§ INPUT MATERIAL:
[BEGIN]

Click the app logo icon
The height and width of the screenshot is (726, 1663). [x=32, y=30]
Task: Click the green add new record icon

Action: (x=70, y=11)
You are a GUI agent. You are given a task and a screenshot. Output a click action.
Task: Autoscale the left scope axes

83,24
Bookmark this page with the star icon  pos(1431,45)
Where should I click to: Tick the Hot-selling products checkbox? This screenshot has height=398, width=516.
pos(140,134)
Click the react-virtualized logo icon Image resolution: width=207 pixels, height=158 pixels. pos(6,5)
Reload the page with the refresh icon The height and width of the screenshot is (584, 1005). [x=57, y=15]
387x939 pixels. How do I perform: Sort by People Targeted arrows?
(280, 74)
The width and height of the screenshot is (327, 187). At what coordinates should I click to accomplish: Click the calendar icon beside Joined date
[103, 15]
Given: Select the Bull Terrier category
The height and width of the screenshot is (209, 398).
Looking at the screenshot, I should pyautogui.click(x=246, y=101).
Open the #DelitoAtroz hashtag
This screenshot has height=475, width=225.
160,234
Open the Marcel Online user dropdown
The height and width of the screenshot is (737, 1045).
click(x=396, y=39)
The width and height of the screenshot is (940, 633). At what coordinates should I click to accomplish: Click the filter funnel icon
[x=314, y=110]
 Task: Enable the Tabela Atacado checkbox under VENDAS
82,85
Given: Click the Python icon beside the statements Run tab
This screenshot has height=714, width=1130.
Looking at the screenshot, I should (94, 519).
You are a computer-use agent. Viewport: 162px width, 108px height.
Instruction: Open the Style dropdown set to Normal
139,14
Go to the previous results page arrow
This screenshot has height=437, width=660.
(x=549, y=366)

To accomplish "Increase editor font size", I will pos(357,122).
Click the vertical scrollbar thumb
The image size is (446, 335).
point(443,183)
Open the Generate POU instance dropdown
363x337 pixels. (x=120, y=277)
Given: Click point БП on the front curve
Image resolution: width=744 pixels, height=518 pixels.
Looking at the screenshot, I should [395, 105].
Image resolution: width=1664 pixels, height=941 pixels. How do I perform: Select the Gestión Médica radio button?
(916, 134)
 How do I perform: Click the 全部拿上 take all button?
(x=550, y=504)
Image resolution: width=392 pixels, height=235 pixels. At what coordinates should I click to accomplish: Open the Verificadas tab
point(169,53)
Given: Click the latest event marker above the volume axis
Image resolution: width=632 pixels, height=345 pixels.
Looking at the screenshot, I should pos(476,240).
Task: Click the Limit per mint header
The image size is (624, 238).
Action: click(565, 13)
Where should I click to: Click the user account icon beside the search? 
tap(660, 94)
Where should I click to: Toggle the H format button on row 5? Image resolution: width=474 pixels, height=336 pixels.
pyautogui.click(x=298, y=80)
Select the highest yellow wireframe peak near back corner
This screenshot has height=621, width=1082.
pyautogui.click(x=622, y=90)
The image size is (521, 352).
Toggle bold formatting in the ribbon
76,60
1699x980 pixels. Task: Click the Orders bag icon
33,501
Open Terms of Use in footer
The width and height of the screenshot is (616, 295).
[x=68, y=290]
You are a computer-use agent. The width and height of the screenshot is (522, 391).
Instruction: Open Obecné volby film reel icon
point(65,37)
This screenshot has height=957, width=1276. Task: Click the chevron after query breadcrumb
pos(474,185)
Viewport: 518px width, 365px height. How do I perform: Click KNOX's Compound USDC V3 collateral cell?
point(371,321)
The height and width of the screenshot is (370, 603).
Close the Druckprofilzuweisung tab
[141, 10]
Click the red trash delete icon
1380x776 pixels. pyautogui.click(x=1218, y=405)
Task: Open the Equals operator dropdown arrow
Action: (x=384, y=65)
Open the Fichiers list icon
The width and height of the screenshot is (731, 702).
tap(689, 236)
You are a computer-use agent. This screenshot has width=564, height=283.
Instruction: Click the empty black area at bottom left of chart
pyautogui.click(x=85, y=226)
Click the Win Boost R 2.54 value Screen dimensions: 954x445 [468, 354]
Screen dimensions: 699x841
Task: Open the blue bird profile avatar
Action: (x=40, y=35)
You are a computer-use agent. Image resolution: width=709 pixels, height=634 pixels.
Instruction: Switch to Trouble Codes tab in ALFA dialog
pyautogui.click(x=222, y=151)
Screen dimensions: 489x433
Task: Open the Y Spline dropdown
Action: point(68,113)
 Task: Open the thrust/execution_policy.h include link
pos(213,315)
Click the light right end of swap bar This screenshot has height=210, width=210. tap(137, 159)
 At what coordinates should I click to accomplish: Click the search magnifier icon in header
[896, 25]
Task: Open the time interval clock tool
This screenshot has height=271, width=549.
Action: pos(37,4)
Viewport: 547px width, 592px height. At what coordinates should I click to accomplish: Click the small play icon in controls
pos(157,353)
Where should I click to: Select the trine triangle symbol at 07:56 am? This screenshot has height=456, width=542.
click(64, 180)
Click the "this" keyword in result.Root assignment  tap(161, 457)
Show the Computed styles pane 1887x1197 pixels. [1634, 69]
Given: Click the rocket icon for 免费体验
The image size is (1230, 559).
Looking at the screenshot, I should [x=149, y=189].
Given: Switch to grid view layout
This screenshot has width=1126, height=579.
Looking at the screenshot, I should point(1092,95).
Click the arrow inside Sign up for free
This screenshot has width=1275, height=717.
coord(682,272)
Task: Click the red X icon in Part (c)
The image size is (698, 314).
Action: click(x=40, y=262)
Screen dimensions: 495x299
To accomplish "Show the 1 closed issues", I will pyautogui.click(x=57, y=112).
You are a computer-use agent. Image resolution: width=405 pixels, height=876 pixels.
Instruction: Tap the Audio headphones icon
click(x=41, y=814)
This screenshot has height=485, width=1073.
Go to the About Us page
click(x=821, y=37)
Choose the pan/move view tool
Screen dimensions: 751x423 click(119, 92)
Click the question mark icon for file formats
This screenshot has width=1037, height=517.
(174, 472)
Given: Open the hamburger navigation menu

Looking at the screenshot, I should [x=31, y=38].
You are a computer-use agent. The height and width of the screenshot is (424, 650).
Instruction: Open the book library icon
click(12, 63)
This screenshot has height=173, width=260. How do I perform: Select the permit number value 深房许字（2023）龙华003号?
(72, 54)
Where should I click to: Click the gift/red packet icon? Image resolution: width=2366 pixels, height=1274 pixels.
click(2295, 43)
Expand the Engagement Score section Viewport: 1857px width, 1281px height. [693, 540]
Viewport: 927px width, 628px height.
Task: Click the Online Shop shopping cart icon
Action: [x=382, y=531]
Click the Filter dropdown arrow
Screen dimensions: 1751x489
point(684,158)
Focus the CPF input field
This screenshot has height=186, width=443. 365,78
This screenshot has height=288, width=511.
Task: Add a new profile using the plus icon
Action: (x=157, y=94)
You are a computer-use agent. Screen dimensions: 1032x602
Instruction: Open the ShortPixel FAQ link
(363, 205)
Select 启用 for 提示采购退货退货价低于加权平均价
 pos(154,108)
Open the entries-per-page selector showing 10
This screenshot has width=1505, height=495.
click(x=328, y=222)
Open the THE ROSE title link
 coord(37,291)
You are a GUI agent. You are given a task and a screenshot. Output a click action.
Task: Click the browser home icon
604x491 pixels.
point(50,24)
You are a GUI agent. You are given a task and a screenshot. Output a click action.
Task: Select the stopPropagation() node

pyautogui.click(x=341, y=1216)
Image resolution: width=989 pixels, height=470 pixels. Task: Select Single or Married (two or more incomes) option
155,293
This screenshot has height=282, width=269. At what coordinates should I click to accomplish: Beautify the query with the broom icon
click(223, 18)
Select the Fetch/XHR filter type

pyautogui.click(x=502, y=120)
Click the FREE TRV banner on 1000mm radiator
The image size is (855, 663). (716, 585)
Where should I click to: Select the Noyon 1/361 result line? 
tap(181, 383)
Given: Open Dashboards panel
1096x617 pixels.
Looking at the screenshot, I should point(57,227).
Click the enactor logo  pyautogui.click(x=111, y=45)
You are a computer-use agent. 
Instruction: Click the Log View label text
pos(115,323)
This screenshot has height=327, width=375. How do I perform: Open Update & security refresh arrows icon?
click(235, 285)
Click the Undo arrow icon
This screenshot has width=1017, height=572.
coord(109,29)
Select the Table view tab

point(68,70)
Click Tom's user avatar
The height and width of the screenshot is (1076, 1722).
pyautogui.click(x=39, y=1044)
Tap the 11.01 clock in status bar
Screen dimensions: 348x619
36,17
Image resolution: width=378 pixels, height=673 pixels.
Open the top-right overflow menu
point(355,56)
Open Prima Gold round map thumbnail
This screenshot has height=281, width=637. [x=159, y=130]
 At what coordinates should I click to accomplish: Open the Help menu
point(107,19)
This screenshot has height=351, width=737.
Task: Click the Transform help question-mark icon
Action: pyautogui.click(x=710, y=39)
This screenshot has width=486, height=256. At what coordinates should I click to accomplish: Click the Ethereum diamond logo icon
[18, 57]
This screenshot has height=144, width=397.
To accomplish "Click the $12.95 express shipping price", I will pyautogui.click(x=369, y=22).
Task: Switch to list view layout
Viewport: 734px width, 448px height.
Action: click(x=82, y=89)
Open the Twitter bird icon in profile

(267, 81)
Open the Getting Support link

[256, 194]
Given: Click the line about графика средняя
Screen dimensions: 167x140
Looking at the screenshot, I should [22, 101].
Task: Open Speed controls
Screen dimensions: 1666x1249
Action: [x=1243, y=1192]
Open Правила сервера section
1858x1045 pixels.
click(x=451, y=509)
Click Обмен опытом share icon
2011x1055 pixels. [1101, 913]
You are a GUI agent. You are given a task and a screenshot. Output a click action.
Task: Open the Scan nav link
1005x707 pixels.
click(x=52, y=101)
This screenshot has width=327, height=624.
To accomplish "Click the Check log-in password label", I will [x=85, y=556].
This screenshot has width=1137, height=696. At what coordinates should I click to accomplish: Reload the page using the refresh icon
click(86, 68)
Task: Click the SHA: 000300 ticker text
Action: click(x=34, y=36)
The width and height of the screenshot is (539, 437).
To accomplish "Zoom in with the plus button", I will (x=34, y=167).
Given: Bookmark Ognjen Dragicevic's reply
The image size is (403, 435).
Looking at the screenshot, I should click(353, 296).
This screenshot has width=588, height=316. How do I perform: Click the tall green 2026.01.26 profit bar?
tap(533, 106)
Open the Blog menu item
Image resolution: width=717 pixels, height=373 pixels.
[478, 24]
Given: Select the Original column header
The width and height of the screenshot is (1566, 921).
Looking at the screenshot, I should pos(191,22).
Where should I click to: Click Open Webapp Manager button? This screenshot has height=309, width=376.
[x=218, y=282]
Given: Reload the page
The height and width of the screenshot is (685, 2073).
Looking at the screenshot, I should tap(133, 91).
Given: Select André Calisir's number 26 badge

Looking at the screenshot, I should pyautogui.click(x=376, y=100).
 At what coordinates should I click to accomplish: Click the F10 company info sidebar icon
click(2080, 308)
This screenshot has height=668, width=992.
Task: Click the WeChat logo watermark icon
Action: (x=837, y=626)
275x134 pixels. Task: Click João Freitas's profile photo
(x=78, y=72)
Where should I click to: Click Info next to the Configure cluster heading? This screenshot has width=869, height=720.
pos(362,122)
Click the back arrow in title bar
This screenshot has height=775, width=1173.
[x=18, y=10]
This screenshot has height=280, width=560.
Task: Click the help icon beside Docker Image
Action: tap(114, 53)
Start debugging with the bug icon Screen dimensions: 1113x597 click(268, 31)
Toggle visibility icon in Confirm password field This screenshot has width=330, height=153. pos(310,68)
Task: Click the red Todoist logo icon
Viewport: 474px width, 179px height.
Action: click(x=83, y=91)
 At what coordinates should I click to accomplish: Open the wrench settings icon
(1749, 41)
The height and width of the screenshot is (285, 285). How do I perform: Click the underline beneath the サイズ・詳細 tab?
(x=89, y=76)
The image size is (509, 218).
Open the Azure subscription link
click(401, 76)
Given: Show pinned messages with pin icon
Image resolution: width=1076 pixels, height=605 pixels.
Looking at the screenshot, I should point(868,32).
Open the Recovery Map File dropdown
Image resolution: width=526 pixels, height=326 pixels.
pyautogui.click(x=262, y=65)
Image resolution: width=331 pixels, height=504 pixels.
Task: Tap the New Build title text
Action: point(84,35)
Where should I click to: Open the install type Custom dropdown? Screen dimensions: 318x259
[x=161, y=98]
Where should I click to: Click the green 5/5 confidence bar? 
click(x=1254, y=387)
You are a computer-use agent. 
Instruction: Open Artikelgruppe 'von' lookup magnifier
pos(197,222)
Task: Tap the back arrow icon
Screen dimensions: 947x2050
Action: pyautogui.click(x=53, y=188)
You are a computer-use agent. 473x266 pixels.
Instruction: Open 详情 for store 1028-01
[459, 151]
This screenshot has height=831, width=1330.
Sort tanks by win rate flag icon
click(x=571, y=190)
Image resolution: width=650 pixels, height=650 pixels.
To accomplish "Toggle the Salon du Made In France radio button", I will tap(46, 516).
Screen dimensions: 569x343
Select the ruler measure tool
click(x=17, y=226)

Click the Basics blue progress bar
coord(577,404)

[END]

§ THE TASK:
Reproduce the records above word for word, everything from the line containing "At what coordinates should I click to accomplish: Open the Help" down to the line containing "Looking at the screenshot, I should click(353, 296).", with both of those lines included.

§ CORRECT RESULT:
 At what coordinates should I click to accomplish: Open the Help menu
point(107,19)
This screenshot has height=351, width=737.
Task: Click the Transform help question-mark icon
Action: pyautogui.click(x=710, y=39)
This screenshot has width=486, height=256. At what coordinates should I click to accomplish: Click the Ethereum diamond logo icon
[18, 57]
This screenshot has height=144, width=397.
To accomplish "Click the $12.95 express shipping price", I will pyautogui.click(x=369, y=22).
Task: Switch to list view layout
Viewport: 734px width, 448px height.
Action: click(x=82, y=89)
Open the Twitter bird icon in profile

(267, 81)
Open the Getting Support link

[256, 194]
Given: Click the line about графика средняя
Screen dimensions: 167x140
Looking at the screenshot, I should [22, 101].
Task: Open Speed controls
Screen dimensions: 1666x1249
Action: [x=1243, y=1192]
Open Правила сервера section
1858x1045 pixels.
click(x=451, y=509)
Click Обмен опытом share icon
2011x1055 pixels. [1101, 913]
You are a GUI agent. You are given a task and a screenshot. Output a click action.
Task: Open the Scan nav link
1005x707 pixels.
click(x=52, y=101)
This screenshot has width=327, height=624.
To accomplish "Click the Check log-in password label", I will [x=85, y=556].
This screenshot has width=1137, height=696. At what coordinates should I click to accomplish: Reload the page using the refresh icon
click(86, 68)
Task: Click the SHA: 000300 ticker text
Action: click(x=34, y=36)
The width and height of the screenshot is (539, 437).
To accomplish "Zoom in with the plus button", I will (x=34, y=167).
Given: Bookmark Ognjen Dragicevic's reply
The image size is (403, 435).
Looking at the screenshot, I should click(353, 296).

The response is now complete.